Historie
Die Reinickendorfer Füchse e.V. - Tradition seit über 30 Jahren
| 1972 | Eine Volleyball-Schulmannschaft gründet sich an der Friedrich-Engels-Schule, in den Folgejahren treten die erste Schüler zunächst der Turnabteilung bei |
| 1975 |
Gewinn der Berliner Jugendmeistertitels Die 1. Herrenmannschaft schafft den direkten Aufstieg in die Landesliga |
| 1976 | Am 1. Januar kommt es zur Gründung der Volleyballabteilung der Reinickendorfer Füchse |
| 1982 | Im Frühjahr diesen Jahres werden die 1. Herren erstmalig Berliner-Meister |
| 1983 | Am Ende der Saison stehen die 1. Herren als Aufsteiger fest und spielen in der folgenden Saison 1983/84 in der 2. Bundesliga |
| 1985 | Die Jugendlichen absolvieren ein Jugendcamp in Maaseik / Belgien |
| 1985 | Im selben Jahr laden die Füchse erstmals Jugendliche aus Israel zu Besuch ein |
| 1986 | Es folgt eine erste Jugendfahrt nach Jerusalem, Weitere folgen in den Jahren 1988, 1990, 1992 und 1996 |
| 1989 | Ein Jahr vor dem Mauerfall nehmen die Füchse an einem "deutsch-deutschen" Jugendturnier mit DDR-Volleyballern der Humboldt-Universität teil |
| 1990 | Die Jugendabteilung nimmt an einem Turnier in Odense/Dänemark teil |
| 1994 | Die Füchse organisieren einen Jugendaustausch mit Kindern aus Jerusalem und Berlin |
| 2001 | Nach langer Planung beginnt in diesem Jahr die Errichtung der Beach-volleyball-Anlage im Freiheitsweg, somit besitzen die Füchse nun eine vollwertige 2-Feldanlage |
| 2006 |
Die Volleyballabteilung feiert ihr 30-jähriges Bestehen Es gelingt die Einrichtung eines Freiwilligen Sozialen Jahres für die Jugendarbeit der Abteilung zu schaffen, bis heute haben drei FSJler diese Möglichkeit wahrgenommen |
| 2008 |
Die 1. Herren werden Landes-Pokal-Sieger und 2. beim Berlin-Pokal Die Jugendabteilung nimmt am Turnier in Meinersen teil |
| 2009 |
Erstmals richten die Füchse ein Neujahrsturnier mit überregionaler Beteiligung aus In selben Jahr werden die 1. Herren Berliner Meister 2009. |
- Abteilungsleiter: Uli Lehmann, Thomas Purschke, Klaus Schwarzer und Patrick Heinrich
- Ehrenmitglieder: Uli Lehmann, Klaus Kabelitz
................................................................

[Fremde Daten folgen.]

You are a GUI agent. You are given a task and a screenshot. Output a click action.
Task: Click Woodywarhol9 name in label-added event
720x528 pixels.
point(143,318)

Die Geschichte des Hauptvereins
Eine aus 7 Turnern bestehende Männergesellschaft gründete Anfang 1891 den „Männer-Turn-Verein Reinickendorf“ aus dem dann in der Folgezeit die Reinickendorfer Füchse hervorgehen. Erste Sportfeste finden am Schäfersee, nahe des heutigen Franz-Neumann-Platzes statt und es beginnt ein für Nord-Berlin einmaliger Werdegang eines Breitensportvereins.
Zwischenzeitlich gelingt es schon in den frühen 1960er Jahren mit über 2000 Mitgliedern den größten Verein nördlich des Alex` zu etablieren. Und auch heute sind die Reinickendorfer Füchse mit ca. 2500 Mitgliedern einer der größten Breitensportvereine Berlins.
Während die Fußballer vor allem in der Vergangenheit mit ihren sportlichen Erfolgen der Leuchtturm des Vereins waren, haben nun die Handballer seit ein paar Jahren diesen Rang inne. Durch die Etablierung der Männermannschaft in der 1. Bundesliga haben es die Füchse geschafft in der Hauptstadt die Handball-Euphorie wieder zu beleben.
Aber nicht nur die etablierten Sportarten bilden heutzutage das Spektrum der Reinickendorfer Füchse, sondern auch moderne Disziplinen wie Cricket, Ultimate Frisbee oder Beachvolleyball gehören mittlerweile zum festen Bestandteil des Vereins.